:: Directions for this task ::
Turn the material, from its first line through the line containing "coordinates (1382, 244).", into a numbered list with no blank lines, and leave out the pictures.

:: Provided material ::
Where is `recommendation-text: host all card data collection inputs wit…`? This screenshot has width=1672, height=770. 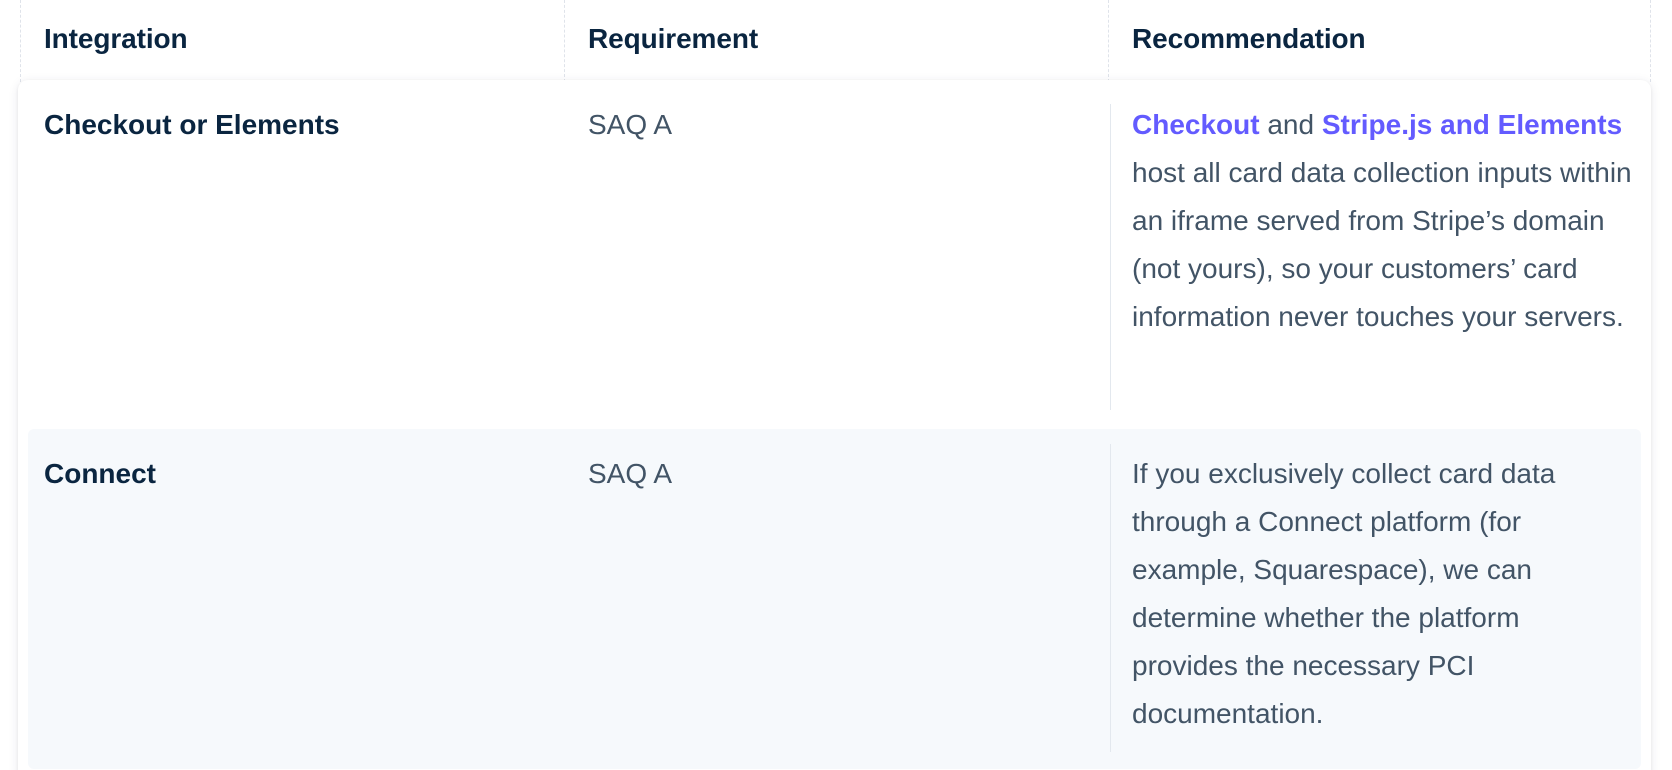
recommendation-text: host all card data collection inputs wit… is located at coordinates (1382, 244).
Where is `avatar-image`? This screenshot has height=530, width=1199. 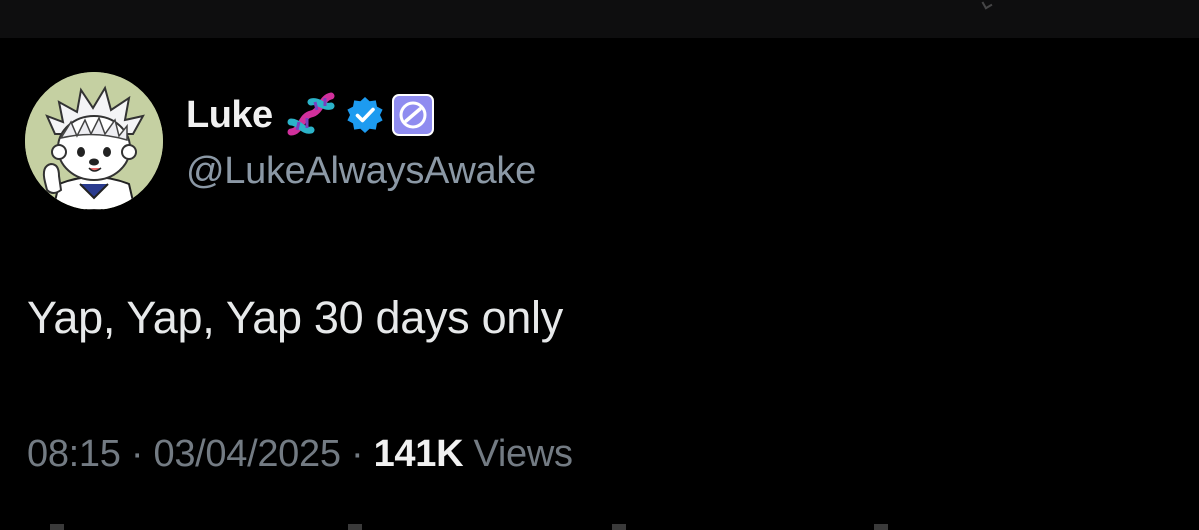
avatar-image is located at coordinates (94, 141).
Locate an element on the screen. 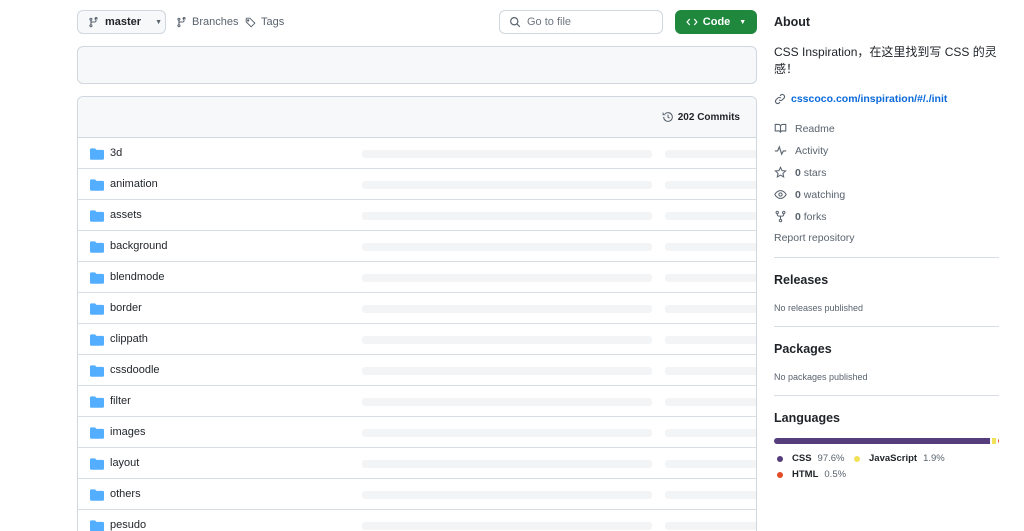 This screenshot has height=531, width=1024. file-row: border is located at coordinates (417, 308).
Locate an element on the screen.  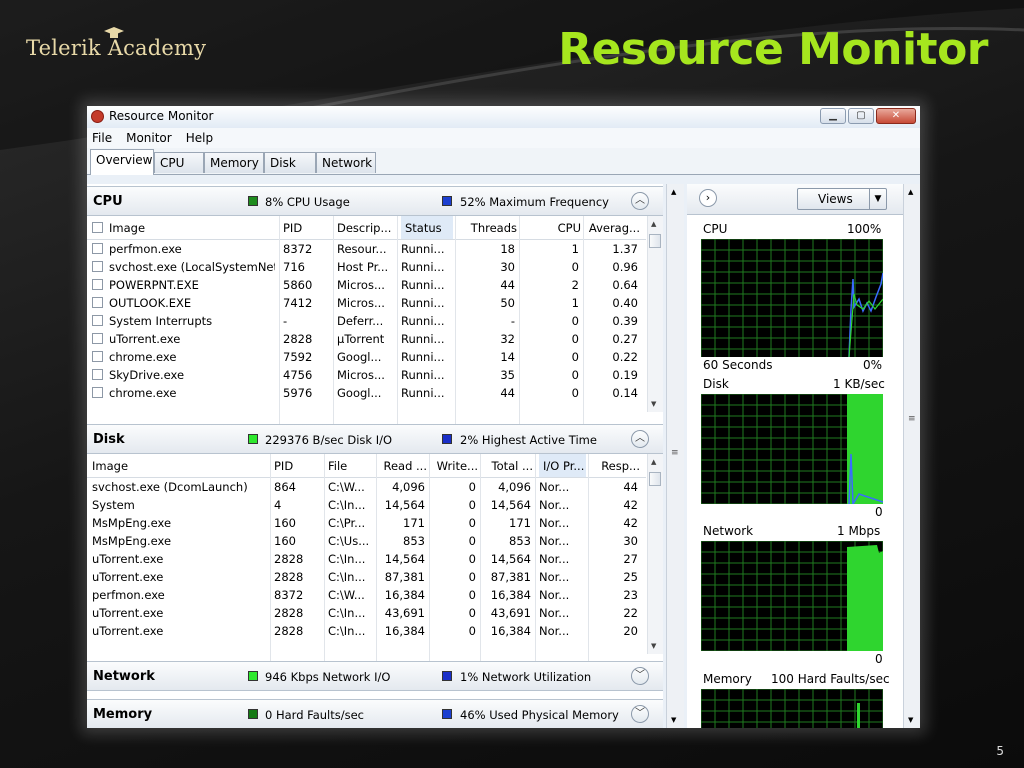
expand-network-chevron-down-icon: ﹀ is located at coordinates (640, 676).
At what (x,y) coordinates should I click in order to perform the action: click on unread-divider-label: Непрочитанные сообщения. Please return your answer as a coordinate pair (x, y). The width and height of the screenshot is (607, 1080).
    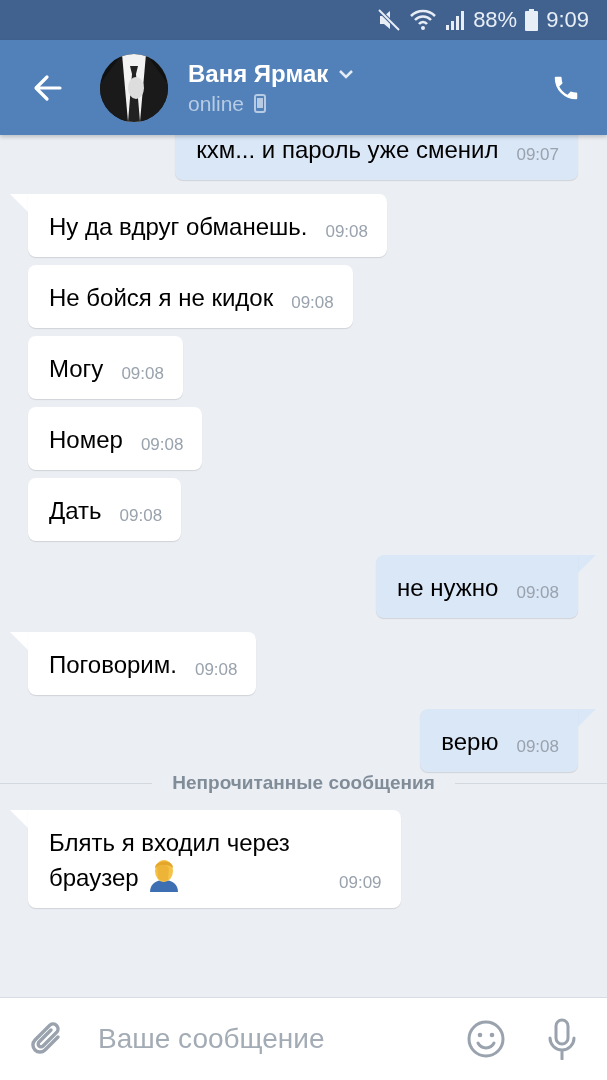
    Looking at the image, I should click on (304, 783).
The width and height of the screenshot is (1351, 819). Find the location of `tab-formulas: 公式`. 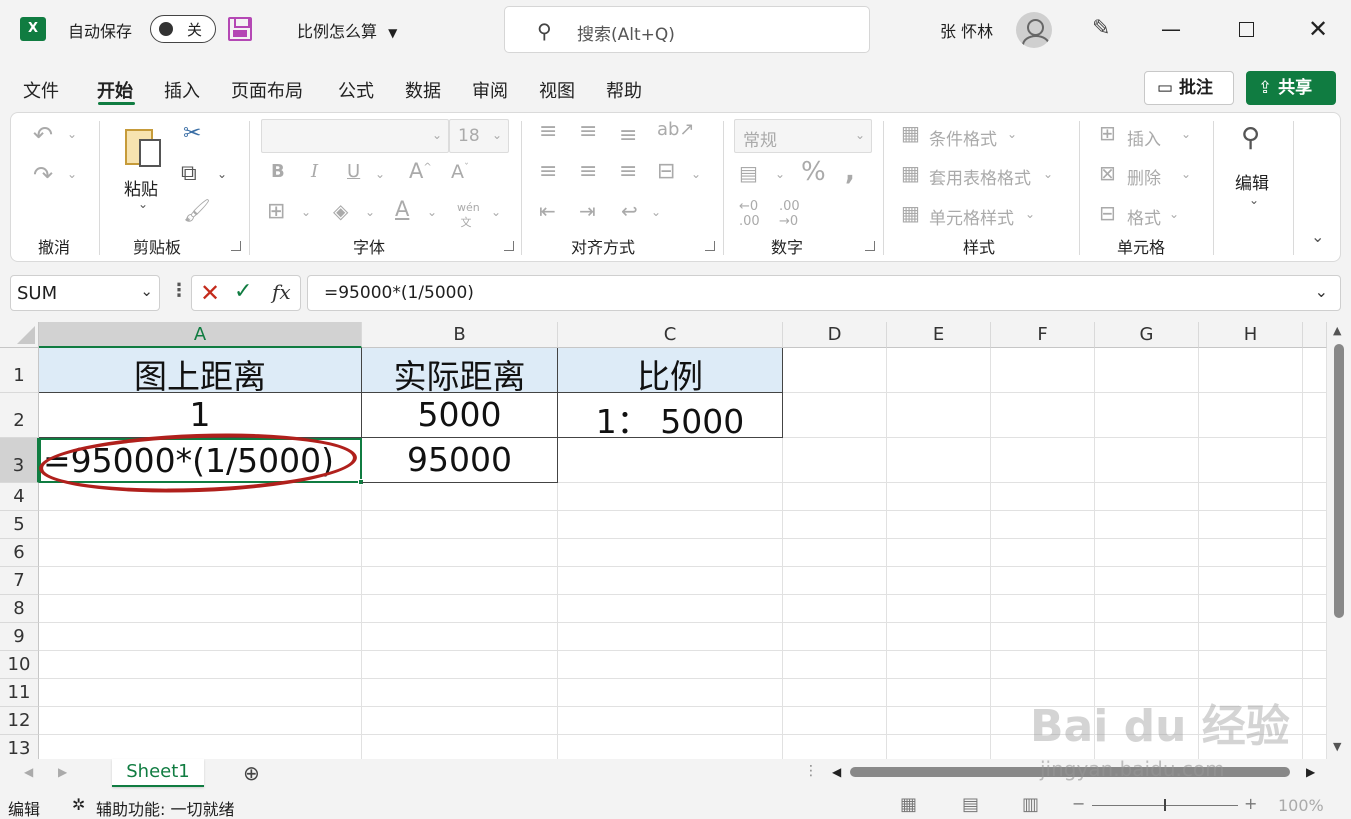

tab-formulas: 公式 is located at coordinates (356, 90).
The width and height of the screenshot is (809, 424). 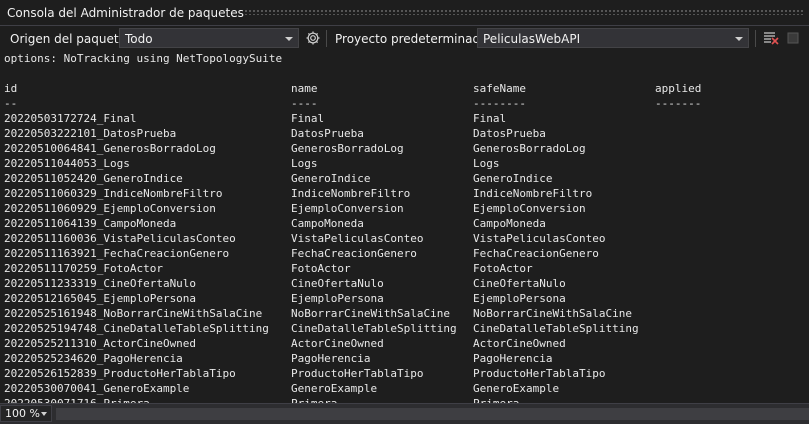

:: Output below ::
1. Where is `recommendation-text: host all card data collection inputs wit…`? This screenshot has width=1672, height=770. 
2. recommendation-text: host all card data collection inputs wit… is located at coordinates (1382, 244).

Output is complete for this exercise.